Les systèmes mis en place au niveau hépatique sont des
systèmes qui ne s'appliquent pas aux substances hydrosolubles. Les
systèmes P450 sont des substances fixant tout ce qui est liposoluble, il
n'y a pas de spécificité.
Les capacités de biotransformation peuvent être
dépassées si vous donnez des doses considérablement
importantes. Si vous donnez des doses trop importantes, les processus de
détoxication sont saturés et vous n'obtenez pas les mêmes
résultats expérimentaux que ceux que vous avez.
La notion de dose est une notion très importante. Il faut savoir que
nous ingérons journellement une quantité astronomique de
xénobiotiques. Il ne faut pas croire que dans notre alimentation il n'y
en a pas.

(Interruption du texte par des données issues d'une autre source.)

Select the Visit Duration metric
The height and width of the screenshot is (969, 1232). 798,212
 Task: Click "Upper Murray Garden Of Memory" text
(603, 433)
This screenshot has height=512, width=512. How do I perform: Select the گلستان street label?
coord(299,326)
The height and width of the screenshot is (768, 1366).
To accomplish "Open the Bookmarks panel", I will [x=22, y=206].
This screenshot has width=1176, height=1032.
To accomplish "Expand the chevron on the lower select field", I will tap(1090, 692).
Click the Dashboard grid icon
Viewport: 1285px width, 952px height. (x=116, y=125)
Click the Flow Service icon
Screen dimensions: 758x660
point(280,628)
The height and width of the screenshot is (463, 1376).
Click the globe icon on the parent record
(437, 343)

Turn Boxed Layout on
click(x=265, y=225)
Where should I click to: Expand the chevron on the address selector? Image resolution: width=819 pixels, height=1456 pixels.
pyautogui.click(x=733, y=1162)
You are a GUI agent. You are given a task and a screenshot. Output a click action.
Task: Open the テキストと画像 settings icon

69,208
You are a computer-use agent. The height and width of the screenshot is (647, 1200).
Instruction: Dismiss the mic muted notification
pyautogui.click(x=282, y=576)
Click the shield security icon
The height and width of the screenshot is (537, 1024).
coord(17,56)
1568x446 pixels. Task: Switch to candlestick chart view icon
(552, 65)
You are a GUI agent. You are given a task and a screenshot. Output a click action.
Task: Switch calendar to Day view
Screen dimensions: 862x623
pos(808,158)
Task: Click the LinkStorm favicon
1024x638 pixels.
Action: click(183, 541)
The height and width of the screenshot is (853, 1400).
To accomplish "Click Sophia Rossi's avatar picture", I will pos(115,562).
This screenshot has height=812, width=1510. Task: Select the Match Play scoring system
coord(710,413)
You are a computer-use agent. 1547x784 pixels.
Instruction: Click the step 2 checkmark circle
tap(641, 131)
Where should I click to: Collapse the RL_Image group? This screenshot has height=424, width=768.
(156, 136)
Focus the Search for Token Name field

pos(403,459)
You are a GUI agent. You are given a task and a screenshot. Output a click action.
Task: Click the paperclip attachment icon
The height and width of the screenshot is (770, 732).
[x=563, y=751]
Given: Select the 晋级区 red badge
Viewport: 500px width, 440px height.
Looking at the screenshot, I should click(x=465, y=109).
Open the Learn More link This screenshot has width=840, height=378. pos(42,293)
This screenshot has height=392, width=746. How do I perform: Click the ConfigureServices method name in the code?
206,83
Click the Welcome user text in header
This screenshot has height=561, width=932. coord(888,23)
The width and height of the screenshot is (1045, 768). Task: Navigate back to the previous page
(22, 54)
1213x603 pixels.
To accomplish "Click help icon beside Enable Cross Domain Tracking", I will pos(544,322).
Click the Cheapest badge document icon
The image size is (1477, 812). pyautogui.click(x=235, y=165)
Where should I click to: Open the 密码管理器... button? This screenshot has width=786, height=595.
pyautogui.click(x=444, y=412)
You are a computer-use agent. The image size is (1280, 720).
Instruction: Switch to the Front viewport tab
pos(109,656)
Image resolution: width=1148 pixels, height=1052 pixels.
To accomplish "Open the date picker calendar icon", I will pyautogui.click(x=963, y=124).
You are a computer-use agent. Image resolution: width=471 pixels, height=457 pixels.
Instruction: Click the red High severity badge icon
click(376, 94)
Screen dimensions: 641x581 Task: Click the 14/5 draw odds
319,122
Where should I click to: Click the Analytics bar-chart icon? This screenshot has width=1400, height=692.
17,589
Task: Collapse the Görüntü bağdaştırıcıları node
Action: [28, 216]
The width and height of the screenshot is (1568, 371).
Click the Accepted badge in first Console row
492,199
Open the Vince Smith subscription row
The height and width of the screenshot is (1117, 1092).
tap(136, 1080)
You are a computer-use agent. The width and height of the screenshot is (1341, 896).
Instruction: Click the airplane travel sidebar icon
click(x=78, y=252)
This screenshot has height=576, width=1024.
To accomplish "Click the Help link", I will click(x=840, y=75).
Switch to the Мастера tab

On nous dit que ce sont des xénobiotiques naturels.
Je suis désolé mais ces xénobiotiques naturels ont les
mêmes caractéristiques toxicologiques que ceux de synthèse.
Une publication d'un certain Monsieur Hems vient de sortir, il est une
référence en matière toxicologique, c'est lui qui a mis au
point le test d'Hems pour faire la recherche.
Il vous dit que si vous mesurez dans une tasse de café la
quantité de xénobiotiques qui s'y trouve, dont 19 produits
naturels ont montré des propriétés
cancérogènes sur la souris ou le rat et se sont donc
révélés cancérogènes dans des tests à
long terme, cette quantité correspond à un an d'ingestion de
résidus de pesticides aux Etats-Unis.
J'ai la publication ici, je peux vous la montrer.
Il ne faut pas faire le distinguo entre naturel et non naturel. Les cytochromes
P450 sont là pour trier voir ce qui vient, ce qui est naturel et ce qui
ne l'est pas.
L'alimentation des individus comme celle des animaux varie avec le temps. C'est
pour cette raison que ce système s'est progressivement adapté.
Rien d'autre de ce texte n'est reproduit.